Lesson 1 - Introduction to the Java language
Lesson highlights
Are you looking for a quick reference on Java environment instead of a thorough-full lesson? Here it is:
Java programs are instructions for the JVM virtual machine which has to be downloaded as JRE (Java Runtime Environment) to run Java apps:
The advantages are:
- Portability
- Revealing errors in source code
- Stability
- Simple development
- Speed
- Low vulnerability
The Java platform includes Java Standard Edition (JSE), Java Enterprise Edition (JEE) which is web-based, Virtual Machine (JVM) and a complete set of easy-to-use libraries.
Would you like to learn more? A complete lesson on this topic follows.
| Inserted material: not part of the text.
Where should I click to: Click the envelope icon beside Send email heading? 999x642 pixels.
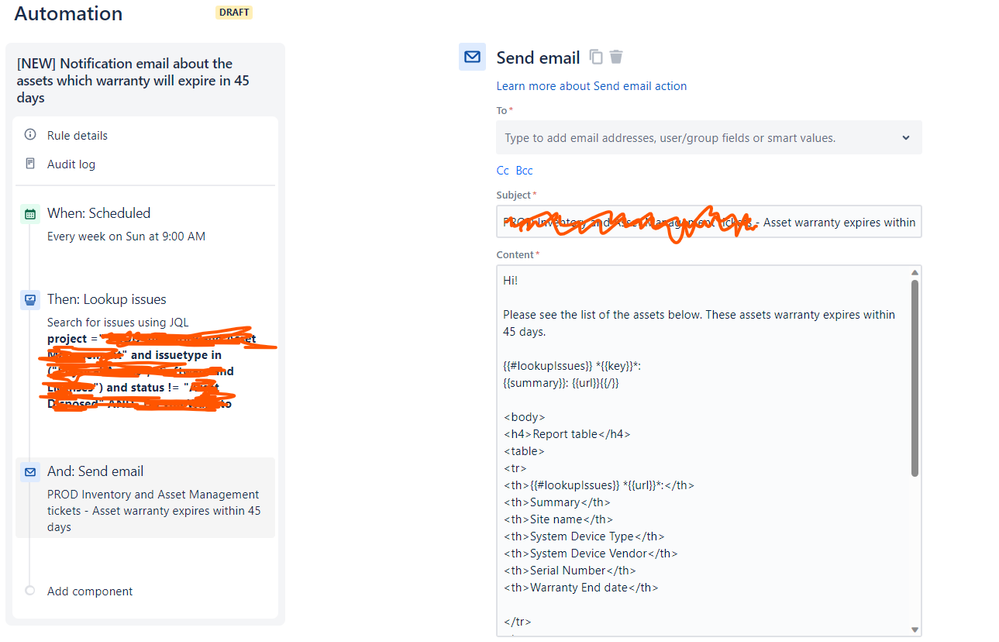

Welcome to the first lesson of the Java course. We'll go through step by step, from the very beginning to the more complex structures, object models, and databases. With a little patience and persistence, you will become a good programmer.
To fully understand the Java language, we'll have to look to the past and get a good understanding of how programming languages have evolved over the course of time. Doing so will enable us to understand how Java works, and why it is deemed an all-around good programming language to work with.
Evolution of programming languages
1st generation languages - Machine code
Computer processors can perform a limited number of simple instructions, which are stored as a sequence of bits, i.e. numbers. In most cases, the aforementioned instructions are written using the hexadecimal system, so as to make reading them less of a chore. However, the instructions are so limited, that all you can really do is sum up addresses and jump between instructions. As you may already know, in the world of programming, one does not simply add two numbers together. What we do, is look at the numbers' addresses in memory and then sum them up (which takes multiple instructions). Here's what adding two numbers would look like in the hex:
2104 1105 3106 7001 0053 FFFE 0000
The instructions are given to the processor in binary. This sort of code is extremely unreadable and is dependent on the instruction set of the given CPU. I assure you, it is extremely nauseating to program in this "language". Unfortunately, every program must be compiled in binary format so that it can be executed by a computer processor.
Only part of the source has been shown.